When we speak of the canon or of classic texts in a world that has come to question whether or not such a thing exists, it is important that we find proper metaphors to describe this organic process whose life cycle we can’t observe fully in our own generation.  When I hear people talk about it—those who still believe it is a worthy conversationthey seem tempted to think of it as a machine that either stays the way it has always been built or gets mechanically added to like a second-generation robot to correct oversights and absences.   But the canon grows like a garden with heirloom seeds not GMOs, and the gardener is the reading world over many years.  Or you could say that each book that is made is a seed, and we understand its lifecycle by its fruitfulness. This requires it to grow other plants, to produce ‘fruit’, and to continue to nourish and delight others. Here are some principles in the search for a good likeness of what it is.

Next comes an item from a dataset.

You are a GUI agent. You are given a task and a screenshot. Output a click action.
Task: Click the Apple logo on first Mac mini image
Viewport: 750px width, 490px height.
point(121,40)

The metaphors we choose for the canon are far more than decorative. If this conversation has tacitly adopted an inorganic vision for an organic process, as so many other conversations in our time have, we might need to collectively refine them and examine the underlying assumptions of the ones we are currently using. Andrew Louth says “metaphors are not simply embellishments of what could equally easily be stated in plain literal prose.  Metaphors, rather, disclose a way of looking at the world, a way of understanding the world” (Louth 19).

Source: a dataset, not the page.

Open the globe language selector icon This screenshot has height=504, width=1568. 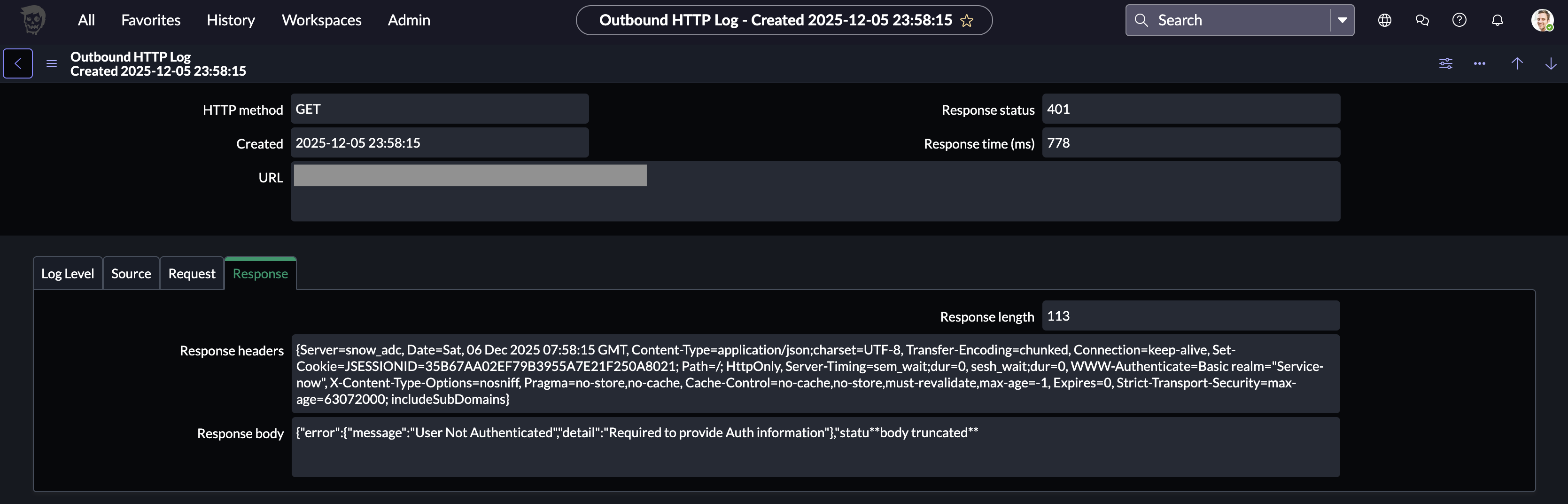(1385, 20)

Our metaphors must reflect the fact that if readers don’t keep reading books from the tradition, and writing more books in cooperation with it, the canon, doesn’t continue.  Louth gets at this when he emphasizes the freedom of tradition.

Language and literature disclose to us the moral realm of free human agents… In it we are confronted with the mystery of human freedom as opposed to the puzzle of the interaction of natural laws; and this is a mystery in which we participate. The world of history depends on freedom and this remains an ultimately unplumbable mystery of the human person… The discovery of the true meaning of a text or of a work of art is never finished—there is no ‘original meaning’—it is rather an infinite process whereby tradition is handed on (33-34).

Louth is talking about the individual or community of readers in relation to the interpretation of a single book but clearly this applies to the tradition or the classics as a whole—it is like a living garden, and it depends on us gardeners and not only on some nominal selection criterion someone used once or imposes now. It is a thing that grows by human freedom and cultivation. Hans George Gadamer also helps us to keep our methods human-scaled and conservation oriented and not laboratory-made.

Nothing is so purely the trace of mind as writing, but also nothing is so dependent on the understanding mind. In its deciphering and interpretation, a miracle takes place: the transformation of something strange and dead into a total simultaneity and familiarity. This is like nothing else that has come down to us from the past… A written tradition, when deciphered and read, is to such an extent pure mind that it speaks to us as if in the present. That is why the capacity to read, to understand what is written is like a secret art, even a magic that looses and binds us. In it time and space seem to be suspended. The (hu)man who is able to read what has been handed down in writing testifies to and achieves the sheer presence of the past. (Louth 34)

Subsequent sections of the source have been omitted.